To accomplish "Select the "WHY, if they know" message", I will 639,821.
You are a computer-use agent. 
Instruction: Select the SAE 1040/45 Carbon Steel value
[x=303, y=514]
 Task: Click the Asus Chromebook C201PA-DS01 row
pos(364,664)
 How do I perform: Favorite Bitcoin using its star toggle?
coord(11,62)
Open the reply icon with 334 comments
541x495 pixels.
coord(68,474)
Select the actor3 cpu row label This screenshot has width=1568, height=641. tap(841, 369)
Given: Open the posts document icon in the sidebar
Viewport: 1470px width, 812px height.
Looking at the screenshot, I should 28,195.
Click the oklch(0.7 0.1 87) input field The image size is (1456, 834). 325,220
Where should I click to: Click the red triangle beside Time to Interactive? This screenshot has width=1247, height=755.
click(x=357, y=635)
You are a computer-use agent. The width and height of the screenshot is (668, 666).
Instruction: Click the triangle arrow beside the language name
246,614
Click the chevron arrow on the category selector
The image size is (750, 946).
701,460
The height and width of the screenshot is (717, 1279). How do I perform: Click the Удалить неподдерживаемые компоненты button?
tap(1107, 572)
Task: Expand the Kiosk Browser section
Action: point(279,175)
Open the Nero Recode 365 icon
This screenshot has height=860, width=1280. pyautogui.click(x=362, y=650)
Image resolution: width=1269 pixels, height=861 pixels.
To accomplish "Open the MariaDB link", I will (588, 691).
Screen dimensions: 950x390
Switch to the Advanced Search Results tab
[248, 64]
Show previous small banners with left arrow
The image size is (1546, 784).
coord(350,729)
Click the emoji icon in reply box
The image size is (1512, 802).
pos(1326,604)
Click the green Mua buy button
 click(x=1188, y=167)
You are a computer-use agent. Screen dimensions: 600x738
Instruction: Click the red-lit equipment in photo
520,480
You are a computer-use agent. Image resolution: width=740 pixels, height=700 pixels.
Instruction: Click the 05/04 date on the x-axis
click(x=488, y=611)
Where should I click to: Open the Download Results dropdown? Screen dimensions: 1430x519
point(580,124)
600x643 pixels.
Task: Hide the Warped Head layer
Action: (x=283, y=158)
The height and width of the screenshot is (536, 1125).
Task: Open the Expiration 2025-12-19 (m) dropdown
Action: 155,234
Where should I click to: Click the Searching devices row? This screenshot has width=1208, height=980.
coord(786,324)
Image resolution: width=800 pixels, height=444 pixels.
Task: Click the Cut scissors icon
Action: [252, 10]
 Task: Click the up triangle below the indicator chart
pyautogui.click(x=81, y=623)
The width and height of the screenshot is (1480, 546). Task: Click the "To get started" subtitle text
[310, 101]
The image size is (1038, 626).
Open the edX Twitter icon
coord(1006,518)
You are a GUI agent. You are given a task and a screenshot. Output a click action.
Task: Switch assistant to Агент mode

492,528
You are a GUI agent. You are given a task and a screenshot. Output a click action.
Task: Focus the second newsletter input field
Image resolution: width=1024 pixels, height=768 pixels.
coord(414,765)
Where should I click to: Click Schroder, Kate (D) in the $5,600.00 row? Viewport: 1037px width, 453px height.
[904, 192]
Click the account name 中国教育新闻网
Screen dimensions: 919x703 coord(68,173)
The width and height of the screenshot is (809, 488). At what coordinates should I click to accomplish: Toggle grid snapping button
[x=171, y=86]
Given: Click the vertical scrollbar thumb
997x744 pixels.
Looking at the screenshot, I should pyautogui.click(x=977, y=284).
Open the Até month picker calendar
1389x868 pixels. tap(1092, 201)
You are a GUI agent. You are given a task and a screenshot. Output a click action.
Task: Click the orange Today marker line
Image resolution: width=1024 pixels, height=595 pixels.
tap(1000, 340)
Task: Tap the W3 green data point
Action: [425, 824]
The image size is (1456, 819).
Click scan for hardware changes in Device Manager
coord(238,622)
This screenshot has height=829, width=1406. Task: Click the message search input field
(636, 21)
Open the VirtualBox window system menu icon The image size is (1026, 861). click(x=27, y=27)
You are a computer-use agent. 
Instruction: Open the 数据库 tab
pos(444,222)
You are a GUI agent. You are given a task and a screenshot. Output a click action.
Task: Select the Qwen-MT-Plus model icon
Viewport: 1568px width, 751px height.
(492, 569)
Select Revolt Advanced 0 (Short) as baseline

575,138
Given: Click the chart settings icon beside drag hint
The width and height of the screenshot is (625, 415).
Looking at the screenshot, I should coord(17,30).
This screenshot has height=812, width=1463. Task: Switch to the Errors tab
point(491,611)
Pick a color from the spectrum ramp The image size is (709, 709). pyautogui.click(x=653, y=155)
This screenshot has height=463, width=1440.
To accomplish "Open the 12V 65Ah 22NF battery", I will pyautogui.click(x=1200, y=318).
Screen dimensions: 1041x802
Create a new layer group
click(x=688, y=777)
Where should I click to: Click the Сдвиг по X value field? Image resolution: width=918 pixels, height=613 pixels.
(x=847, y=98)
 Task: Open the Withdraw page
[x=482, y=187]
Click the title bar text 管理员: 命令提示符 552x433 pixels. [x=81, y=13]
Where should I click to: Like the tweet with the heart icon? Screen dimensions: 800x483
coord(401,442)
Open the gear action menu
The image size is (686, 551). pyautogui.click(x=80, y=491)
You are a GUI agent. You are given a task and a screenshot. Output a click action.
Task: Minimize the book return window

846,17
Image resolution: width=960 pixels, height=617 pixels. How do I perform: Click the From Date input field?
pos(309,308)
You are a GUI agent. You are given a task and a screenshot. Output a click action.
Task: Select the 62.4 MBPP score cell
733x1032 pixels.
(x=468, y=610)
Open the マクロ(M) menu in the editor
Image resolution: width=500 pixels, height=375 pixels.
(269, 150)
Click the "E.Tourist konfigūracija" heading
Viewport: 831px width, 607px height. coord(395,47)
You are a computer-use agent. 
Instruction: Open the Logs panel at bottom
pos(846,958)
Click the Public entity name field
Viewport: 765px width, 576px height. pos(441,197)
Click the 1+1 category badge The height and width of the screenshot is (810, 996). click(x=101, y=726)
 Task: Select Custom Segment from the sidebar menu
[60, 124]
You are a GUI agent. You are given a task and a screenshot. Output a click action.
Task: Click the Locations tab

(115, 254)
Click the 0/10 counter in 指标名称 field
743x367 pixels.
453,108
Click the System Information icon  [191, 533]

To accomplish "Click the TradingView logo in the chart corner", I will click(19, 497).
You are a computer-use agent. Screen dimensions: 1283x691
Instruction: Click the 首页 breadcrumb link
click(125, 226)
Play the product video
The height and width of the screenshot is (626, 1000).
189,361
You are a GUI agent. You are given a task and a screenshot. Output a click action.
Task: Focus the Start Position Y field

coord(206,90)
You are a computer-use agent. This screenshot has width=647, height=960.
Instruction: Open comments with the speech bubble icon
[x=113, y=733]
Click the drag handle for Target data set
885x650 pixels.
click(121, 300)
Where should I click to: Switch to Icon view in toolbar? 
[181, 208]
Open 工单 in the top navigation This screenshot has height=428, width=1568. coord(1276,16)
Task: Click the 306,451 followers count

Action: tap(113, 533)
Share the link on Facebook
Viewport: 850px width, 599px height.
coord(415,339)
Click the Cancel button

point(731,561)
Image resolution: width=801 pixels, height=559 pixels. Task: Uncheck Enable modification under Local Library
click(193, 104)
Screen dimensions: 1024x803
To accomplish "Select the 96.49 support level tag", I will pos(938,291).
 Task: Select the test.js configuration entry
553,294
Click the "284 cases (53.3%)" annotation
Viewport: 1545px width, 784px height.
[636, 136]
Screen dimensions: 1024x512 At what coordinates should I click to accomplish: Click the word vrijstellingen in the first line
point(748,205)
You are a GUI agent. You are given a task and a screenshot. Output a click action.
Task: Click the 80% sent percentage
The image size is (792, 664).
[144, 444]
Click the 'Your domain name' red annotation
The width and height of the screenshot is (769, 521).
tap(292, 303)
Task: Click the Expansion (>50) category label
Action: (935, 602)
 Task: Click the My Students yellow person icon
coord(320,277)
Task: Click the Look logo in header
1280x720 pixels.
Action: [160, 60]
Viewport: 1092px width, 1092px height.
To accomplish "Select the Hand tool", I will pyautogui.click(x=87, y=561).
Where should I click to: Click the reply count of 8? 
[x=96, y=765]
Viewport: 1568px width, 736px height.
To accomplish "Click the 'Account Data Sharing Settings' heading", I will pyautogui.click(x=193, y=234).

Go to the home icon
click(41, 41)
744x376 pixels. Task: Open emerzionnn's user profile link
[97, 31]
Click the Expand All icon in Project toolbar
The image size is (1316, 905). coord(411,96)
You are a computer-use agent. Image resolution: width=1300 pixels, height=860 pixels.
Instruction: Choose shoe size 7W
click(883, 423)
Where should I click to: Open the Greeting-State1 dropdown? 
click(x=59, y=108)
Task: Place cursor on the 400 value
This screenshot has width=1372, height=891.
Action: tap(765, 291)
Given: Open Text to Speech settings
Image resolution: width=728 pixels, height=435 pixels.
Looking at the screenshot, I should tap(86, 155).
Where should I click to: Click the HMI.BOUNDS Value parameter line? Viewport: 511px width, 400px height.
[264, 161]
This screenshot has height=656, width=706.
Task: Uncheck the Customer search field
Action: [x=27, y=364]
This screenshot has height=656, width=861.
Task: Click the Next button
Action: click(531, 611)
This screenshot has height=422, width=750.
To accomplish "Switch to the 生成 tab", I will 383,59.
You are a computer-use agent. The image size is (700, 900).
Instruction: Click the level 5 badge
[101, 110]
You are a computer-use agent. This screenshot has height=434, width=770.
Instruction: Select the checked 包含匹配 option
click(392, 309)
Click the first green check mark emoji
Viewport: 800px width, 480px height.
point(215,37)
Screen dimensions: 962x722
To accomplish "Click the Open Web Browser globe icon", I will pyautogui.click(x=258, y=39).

□ □ □ □ □

WORK TO COMPLETE
In the entries above, find each line with the string "logo" and copy it.

EXERCISE ANSWER
To accomplish "Click the TradingView logo in the chart corner", I will click(19, 497).
Task: Click the Look logo in header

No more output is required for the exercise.